In the mid-1960s, the American Dream was as easy to achieve as it ever was or as been since, with good union jobs, subsidized home ownership, strong financial protections, a high minimum wage, and a high tax rate that funded American research, infrastructure, and education. But in the following decades, rapid changes to tax, labor, and trade laws meant that an economy that used to look like a football, fatter in the middle, was shaped like a bow tie by my own eighteenth birthday, with a narrow middle class and bulging ends of high- and low-income households.

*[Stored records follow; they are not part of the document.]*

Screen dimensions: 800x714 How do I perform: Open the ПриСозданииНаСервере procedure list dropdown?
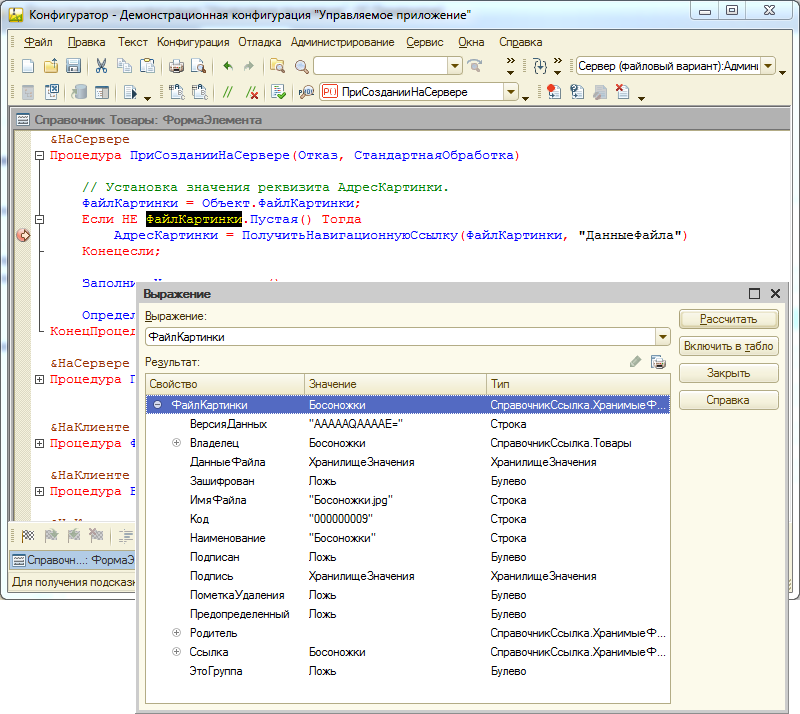[x=511, y=92]

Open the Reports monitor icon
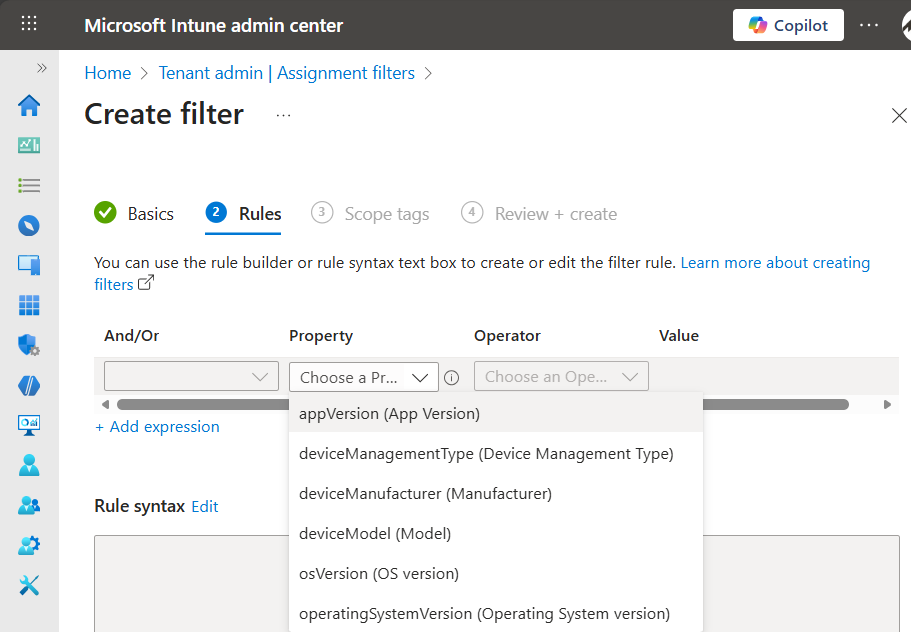pyautogui.click(x=29, y=425)
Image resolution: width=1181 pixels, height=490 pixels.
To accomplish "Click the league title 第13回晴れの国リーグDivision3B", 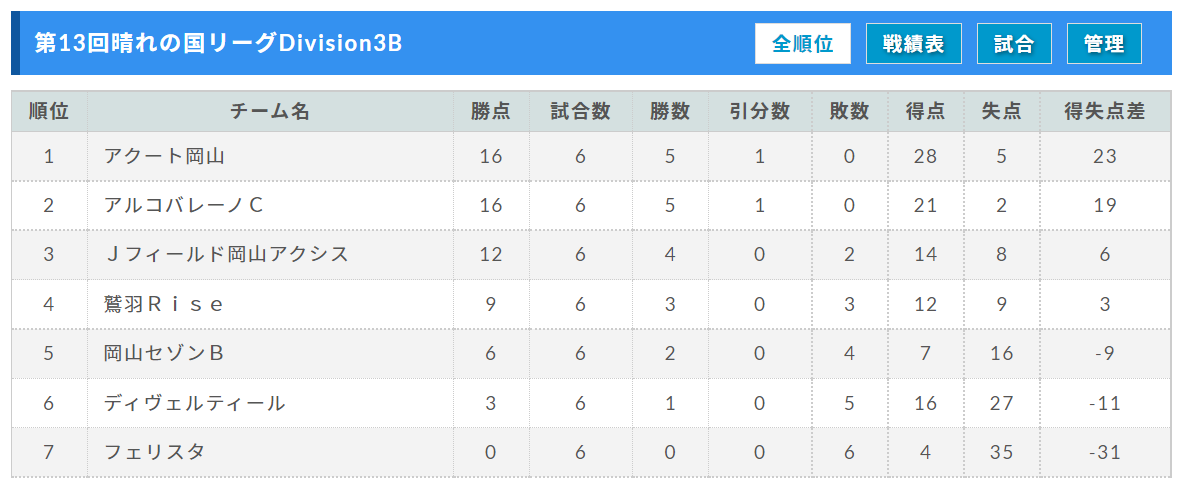I will coord(218,44).
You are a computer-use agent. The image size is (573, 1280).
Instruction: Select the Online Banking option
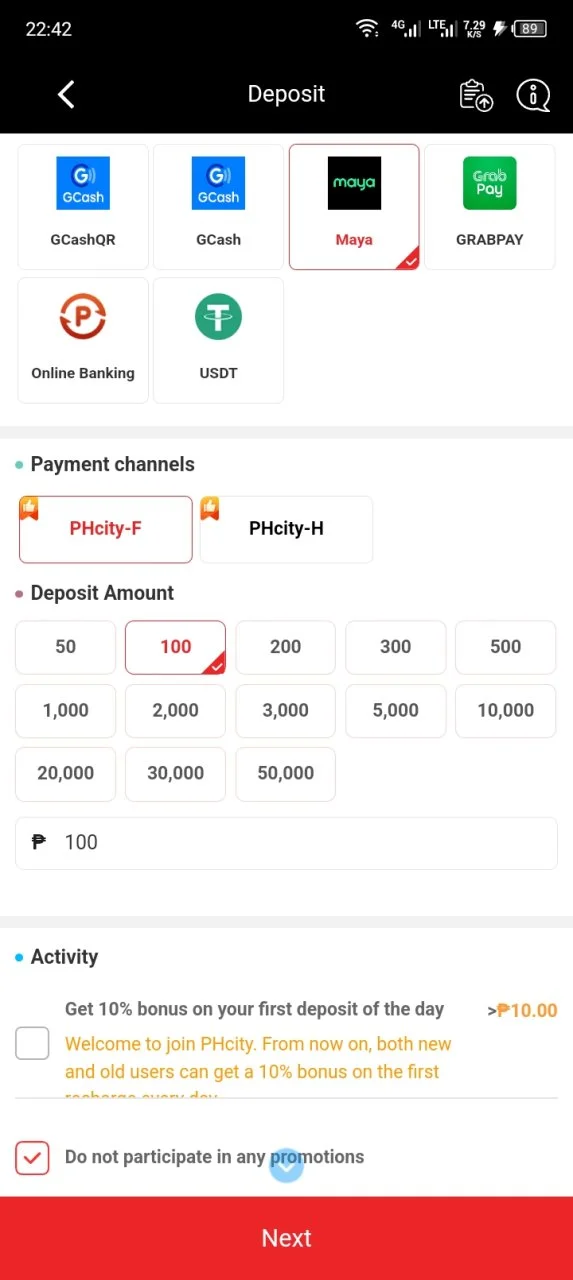click(83, 340)
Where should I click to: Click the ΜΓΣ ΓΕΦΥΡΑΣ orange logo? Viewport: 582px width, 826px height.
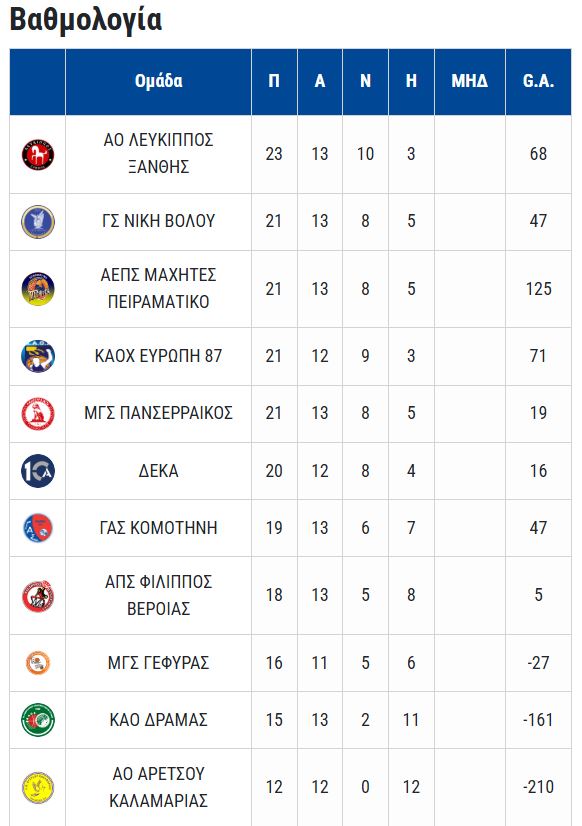[38, 663]
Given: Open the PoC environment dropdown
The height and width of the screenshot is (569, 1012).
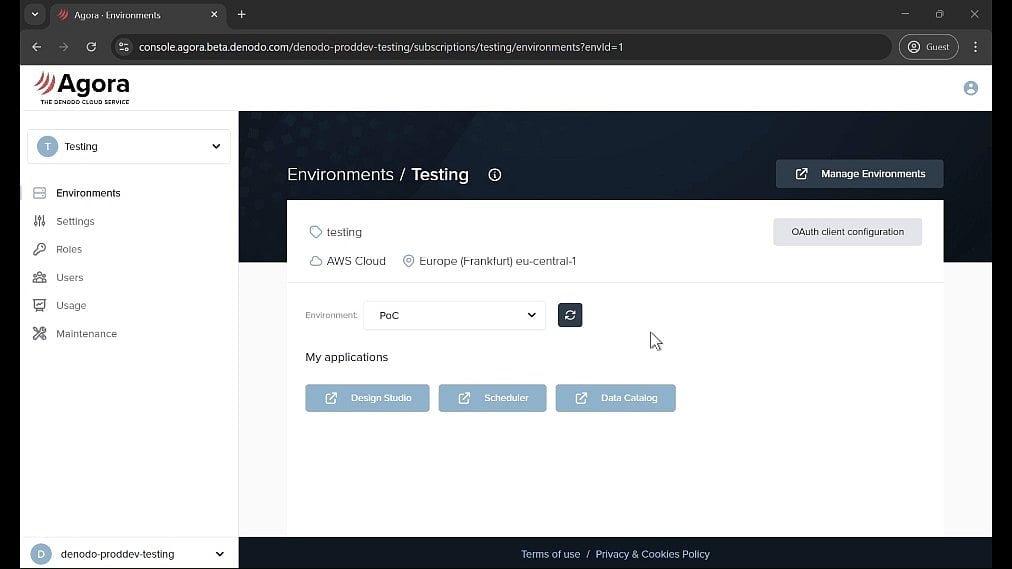Looking at the screenshot, I should (455, 315).
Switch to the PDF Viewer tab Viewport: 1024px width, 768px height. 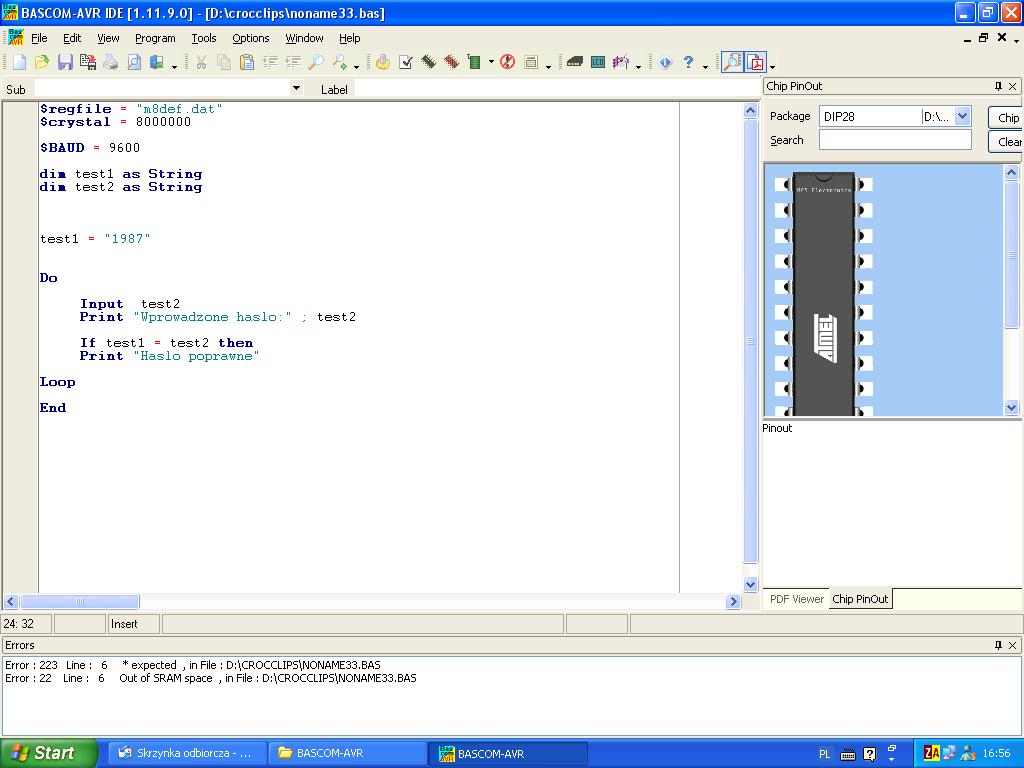pyautogui.click(x=796, y=599)
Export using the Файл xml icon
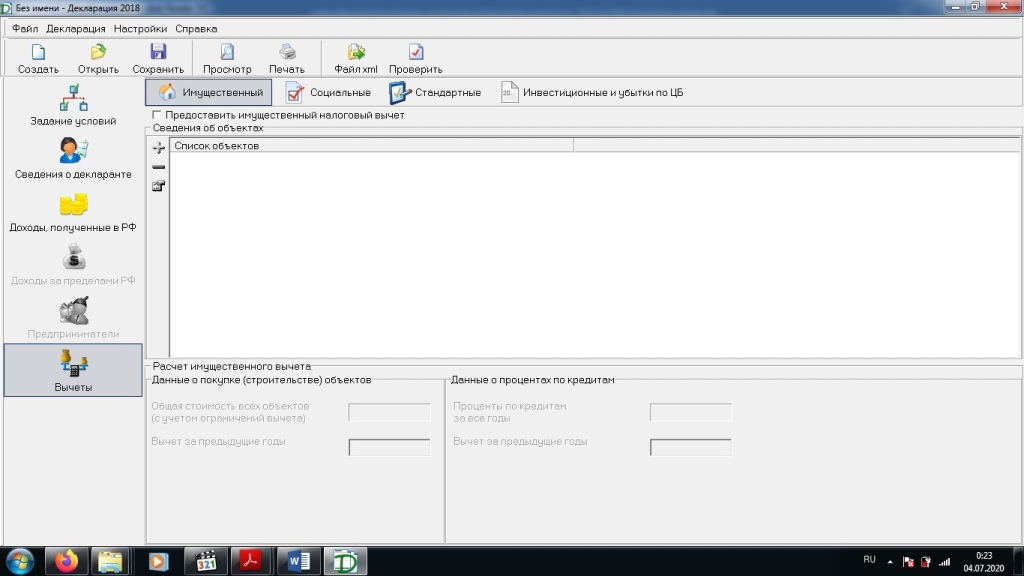Viewport: 1024px width, 576px height. pos(355,52)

This is the Inequality Era. Even in the supposedly good economic times before the COVID-19 pandemic that began in 2020, 40 percent of adults were not paid enough to reliably meet their needs for housing, food, healthcare, and utilities. Only about two out of three workers had jobs with basic benefits: health insurance, a retirement account (even one they had to fund themselves), or paid time off for illness or caregiving. Upward mobility, the very essence of the American idea, has become stagnant, and many of our global competitors are now performing far better on what we have long considered to be the American Dream. On the other end, money is still being made: the 350 biggest corporations pay their CEOs 278 times what they pay their average workers, up from a 58-to-1 ratio in 1989, and nearly two dozen companies have CEO-to-worker pay gaps of over 1,000 to 1. The richest 1 percent own as much wealth as the entire middle class.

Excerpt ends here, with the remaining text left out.